━━━━━ TEXT BLOCK
I have used this spreadsheet for my last 4 brews and hit the estimated mash pH right on the nose. Any thoughts on why this was so far off? Also mashed at 147F for an hour.
 
Did you take a pH reading of the water itself? I've found that sometimes my pH meter doesn't accurately measure plain RO or distilled water.
 
Did you take a pH reading of the water itself? I've found that sometimes my pH meter doesn't accurately measure plain RO or distilled water.
No, I was only testing the pH of the mash after about 10 minutes of mashing.
 
Why are you adding baking soda and lactic acid?

6ml of lactic in a 5 gallon batch is a lot, especially if you're using distilled.
 
Why are you adding baking soda and lactic acid? They counteract each other.
Baking soda to get some Sodium and then acid to get the pH down to the value I needed. And I thought 6 mL seemed like a lot too, but that's what the spreadsheet said would get me to 5.2
 
Also in my last beer that was a wheat beer I used 5 mL of acid and hit my 5.3 pH target. Just trying to figure out why this one went so low.
 
The 1 gram of added baking soda knocked out roughly 1 mL of your 6 mL's of 88% lactic acid, so effectively you added closer to 5 mL's of acid. With Pilsner malt plus wheat I'd be hard pressed to envision it falling below 5.25-5.30 pH during the mash (even when considering that your mineralization seems a bit on the high side). 4.4 pH is radically low, and not believable.

Did you hit your anticipated OG? Is it fermenting normally?
 
I actually only got 60% mash efficiency when I calculated the recipe for 70%. It went from 1.051 to 1.005 overnight. I used glucoamylase and hornindal kveik yeast which is a known fast fermenter. I thought the 4.4 was not believable either but I took 3 separate mash samples and they all read the same.

I also added 1.2 g of pickling lime and that brought the readings back up to 5.2.

Also on the high mineralization, I made a brut IPA and wanted 100 ppm SO4 to 50 ppm Chloride
 
Low mashing pH does increase proteolysis and that makes the wort more fermentable and it also reduces beer body. I caution against taking mashing pH too low.
Right, I corrected the pH back up with pickling lime about 15 minutes into the mash. I'm more concerned how it got that low. I don't believe 6 mL of lactic acid should have taken it that low. I guess my pH meter could have malfunctioned maybe? I just calibrated it so I don't think that's likely.
 
It may have more likely required in the neighborhood of 5 to 7 grams of slaked lime to move a 4.4 pH mash to 5.2 pH, as opposed to the 1.2 grams you added. You might have actually gotten it down to about 5.0 to 5.1 pH before the 1.2 g. slaked lime addition. My first thought is that after you added the lactic acid you may not have mixed it sufficiently well or given it sufficient time before pulling the sample that indicated 4.4 pH, resulting in a false low pH reading.
━━━━━━━━━━
━━━━━ THE DATA
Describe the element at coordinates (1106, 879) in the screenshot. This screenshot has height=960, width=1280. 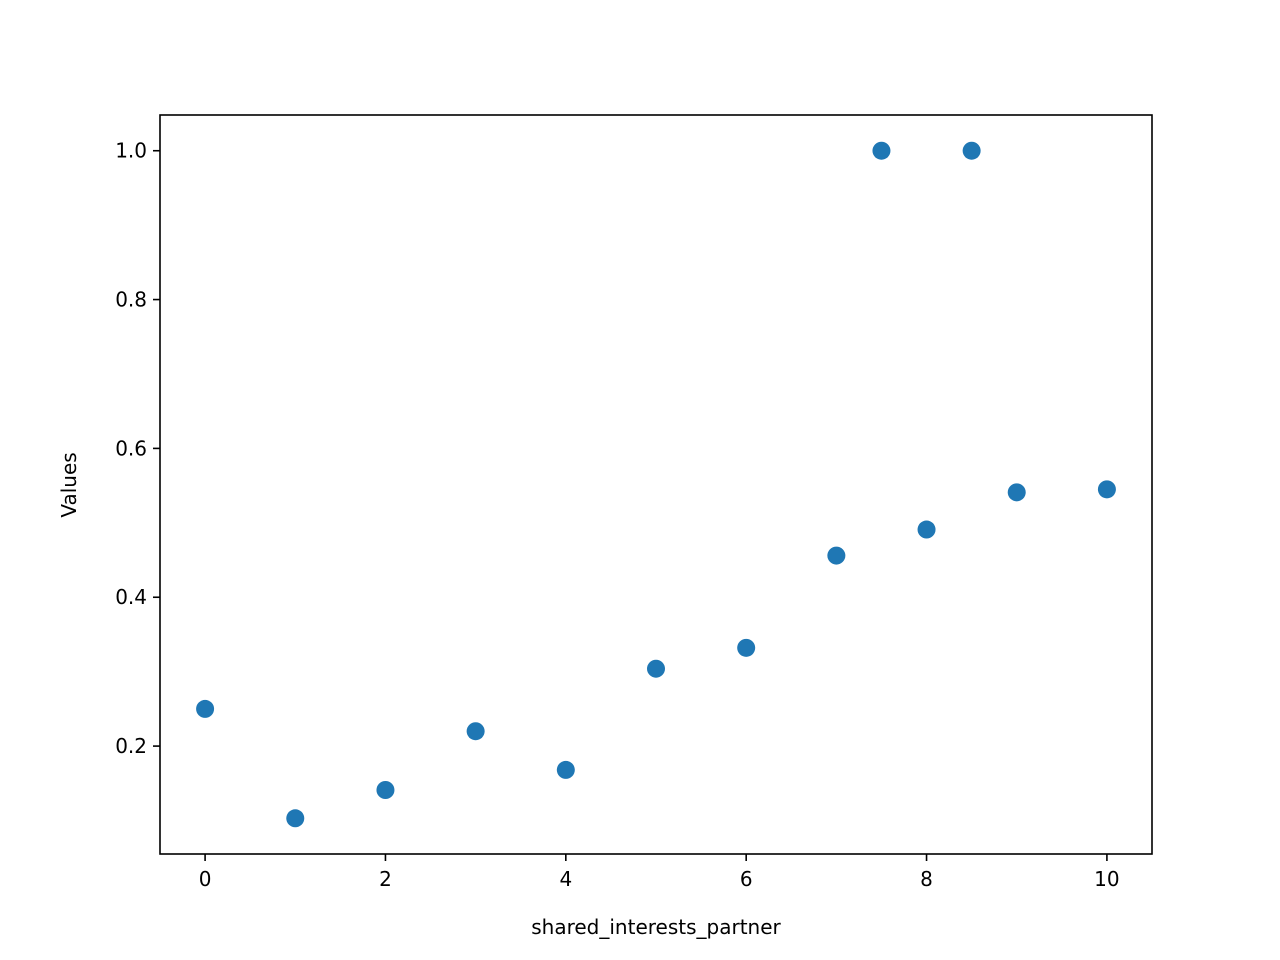
I see `x-tick-label: 10` at that location.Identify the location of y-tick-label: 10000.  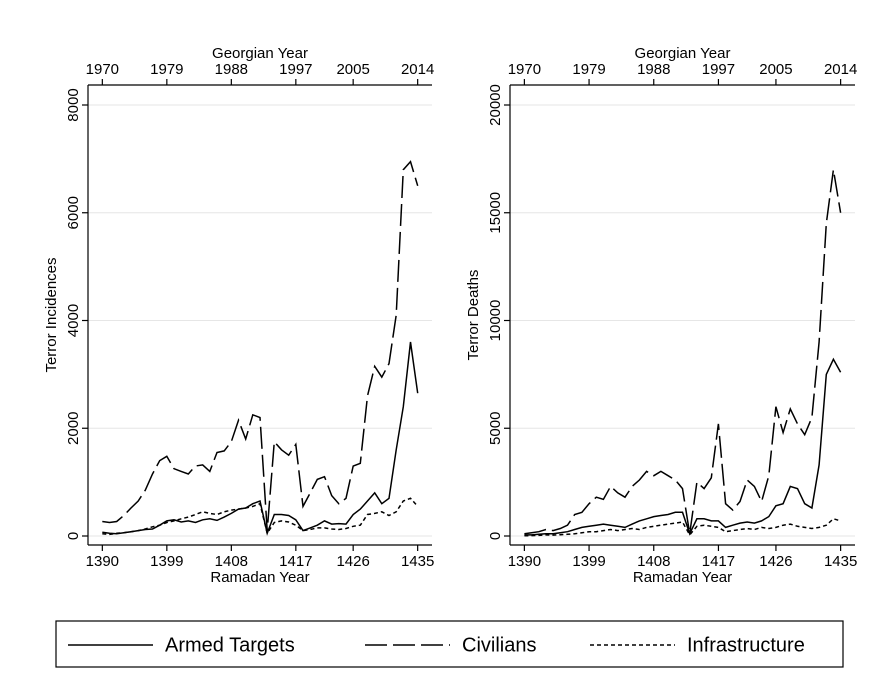
(496, 321).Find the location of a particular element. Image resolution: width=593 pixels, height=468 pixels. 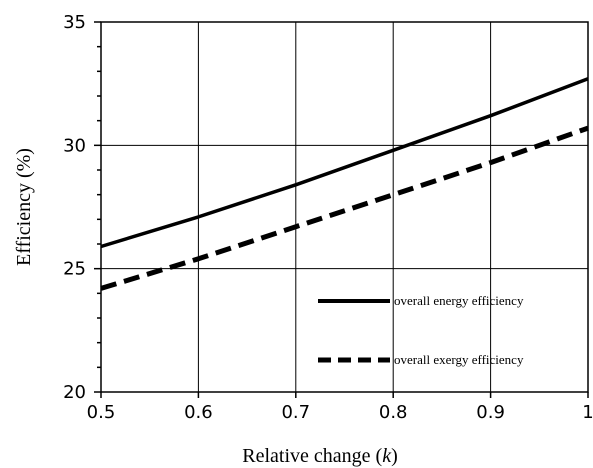

x-tick-labels: 0.5 0.6 0.7 0.8 0.9 1 is located at coordinates (340, 412).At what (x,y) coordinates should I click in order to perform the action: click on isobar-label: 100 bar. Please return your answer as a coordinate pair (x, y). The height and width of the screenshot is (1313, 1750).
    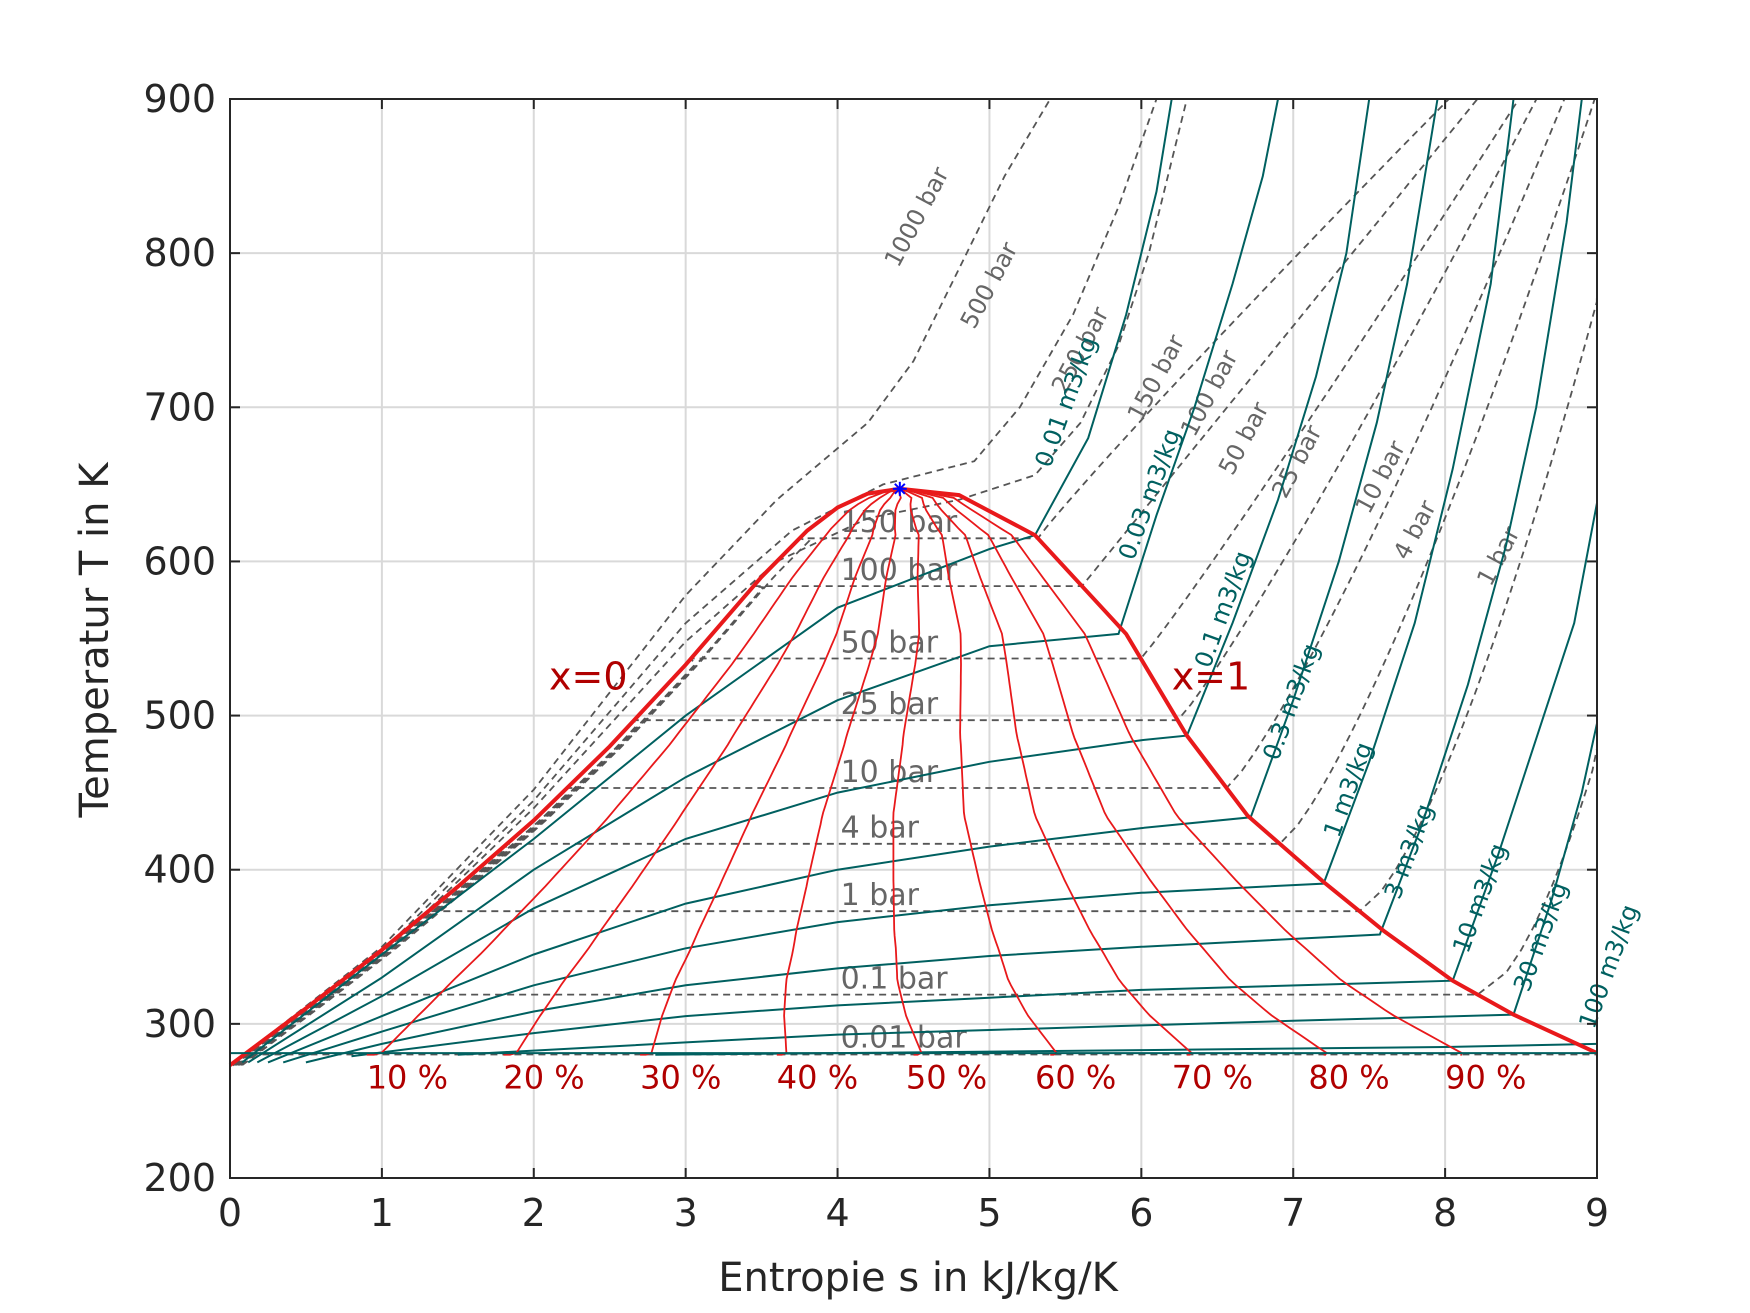
    Looking at the image, I should click on (900, 570).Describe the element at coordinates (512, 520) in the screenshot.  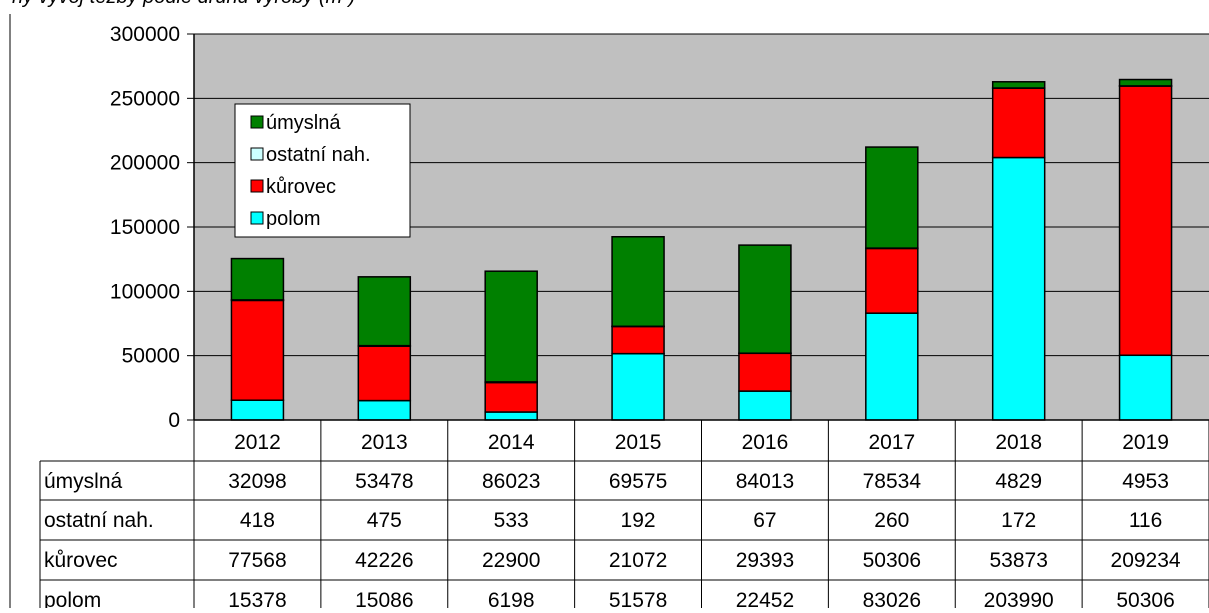
I see `table-cell: 533` at that location.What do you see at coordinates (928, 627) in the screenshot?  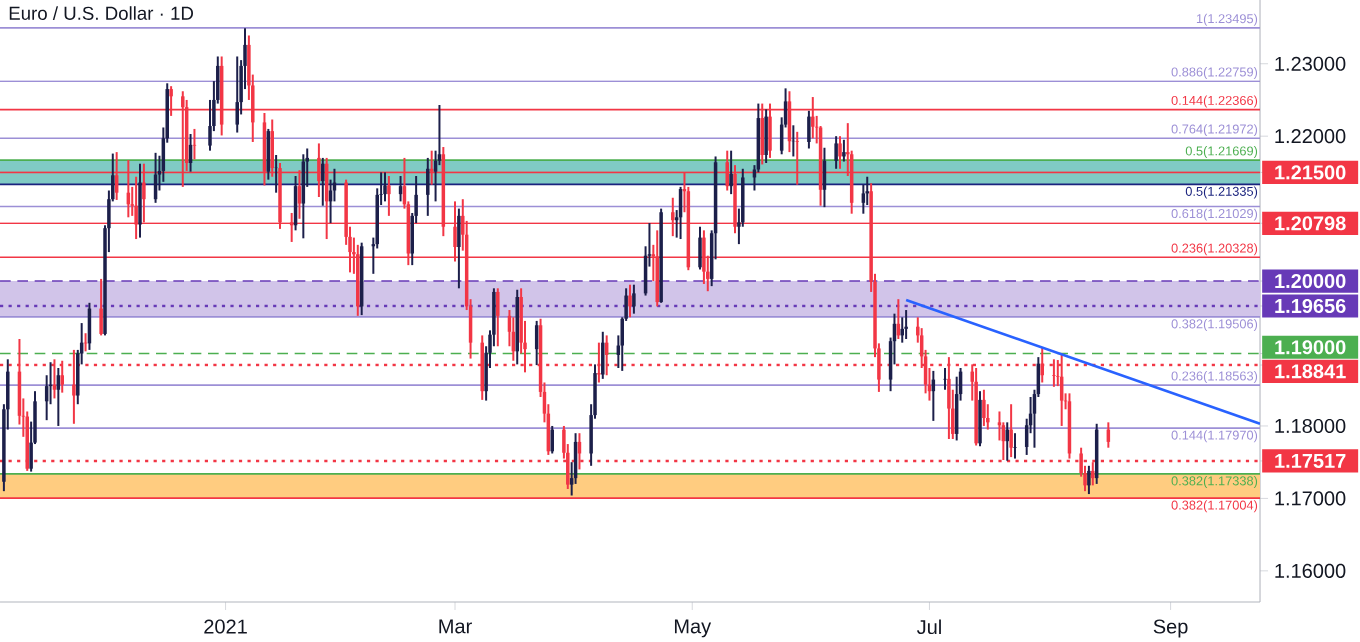 I see `x-tick-label: Jul` at bounding box center [928, 627].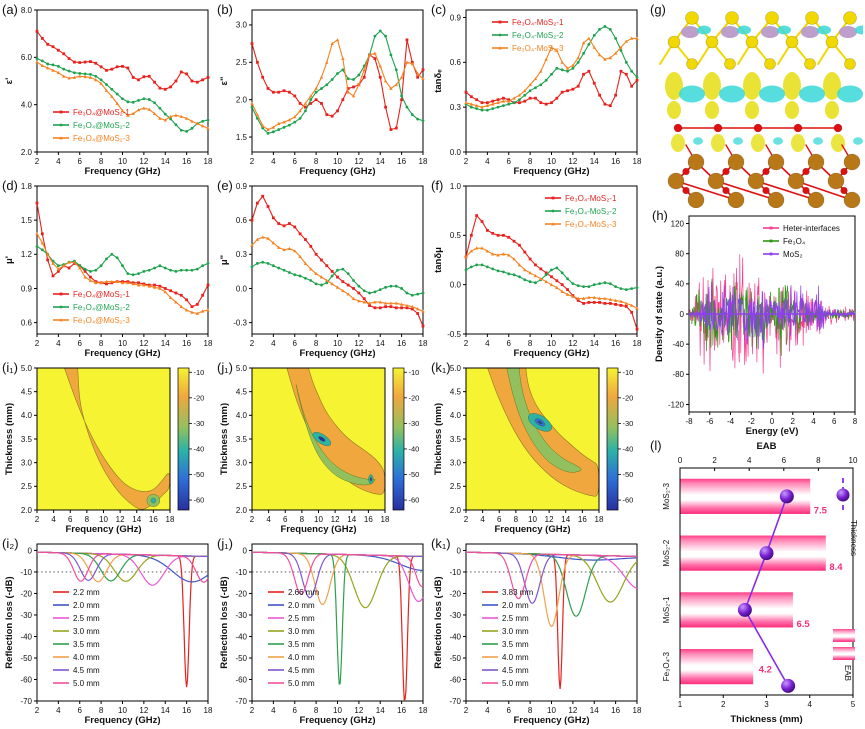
━━━━━━━━━━
> _TASK 1_
In the mash pH thread, at what temperature and for how long did the brewer mash?
> _TASK 2_
List every pH value or range of pH values that appears in the mash pH thread.
> _TASK 3_
Reproduce the portion of the mash pH thread starting with "The 1 gram of" and going on through "it fermenting normally?".

> _TASK SOLUTION 1_
At 147F for an hour.

> _TASK SOLUTION 2_
5.2, 5.3, 5.25-5.30, 4.4, and 5.0 to 5.1

> _TASK SOLUTION 3_
The 1 gram of added baking soda knocked out roughly 1 mL of your 6 mL's of 88% lactic acid, so effectively you added closer to 5 mL's of acid. With Pilsner malt plus wheat I'd be hard pressed to envision it falling below 5.25-5.30 pH during the mash (even when considering that your mineralization seems a bit on the high side). 4.4 pH is radically low, and not believable.

Did you hit your anticipated OG? Is it fermenting normally?